Well, that’s how I feel today.
In Estonia we get an average of sixty days of sunshine a year. Most of them are not in the fall, unfortunately. So you can imagine I’d much rather be out walking around in the sunshine than writing a blog post. With that in mind, today I’d like to play off Chris’ post about writing after absences. What can we do, as writers, when we can’t seem to focus on our work?
A change in scenery
I know this seems a bit hypocritical, given that I’m still indoors (I’m going out as soon as I finish this, I promise), but getting out of the house is crucial. Get out of the office. Go for a walk. If you only see the sun once every two to three weeks, don’t sit inside and stare at it from the window. When it’s cold, it’s not easy to write outside, but you can get a lot of ideas by walking around. Or, if it works for you, you can go to a café or a library to write. There are a lot of options.
Do something else
This may also seem like a counterproductive form of procrastination (and it might be), but when I can’t focus, I do something totally unrelated to work. Watch an episode of a show that inspires you or read a novel. I know that when I read a good book, it makes me want to write my own all the more. But if you go off on a separate path for a while, be sure you come back to what you were supposed to be doing.

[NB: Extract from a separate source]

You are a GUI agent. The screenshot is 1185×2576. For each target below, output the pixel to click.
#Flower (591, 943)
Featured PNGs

Cut yourself off from distractions
I love my friends on Skype, but once I start talking to them, it’s impossible for me to get anything done. Even though we may have many writing friends, writing is still a solitary venture. You and you alone are writing your novel. You and you alone can get the words on the page. If sprints with others work for you, then by all means, do them. But if you’re like me and you need quiet, then take a break from the online world for a while. It’ll still be there when you get back.
Just start writing
This has been my biggest problem lately. Once I’m in flow, the words comes quickly, but I can resist starting the actual process for days. That’s a problem, especially when I’m on a deadline. So what can you do? Write. Start writing. One word after the other. Make yourself do it. No matter what. I did this yesterday for my thesis and broke my two-week cycle of resistance. By the end of it, I had 1400 words. That’s 1400 words I didn’t have before and I feel better because of it.
In conclusion . . .
We’re going to hit bumps in the road when we’re writing. It’s unavoidable. But taking steps to make the transition easier can help. Work to the best of your abilities, but don’t be afraid to take breaks — to get out and enjoy the autumn sunshine or to read a good book. Sometimes those are the things we need to give us the push to get things done.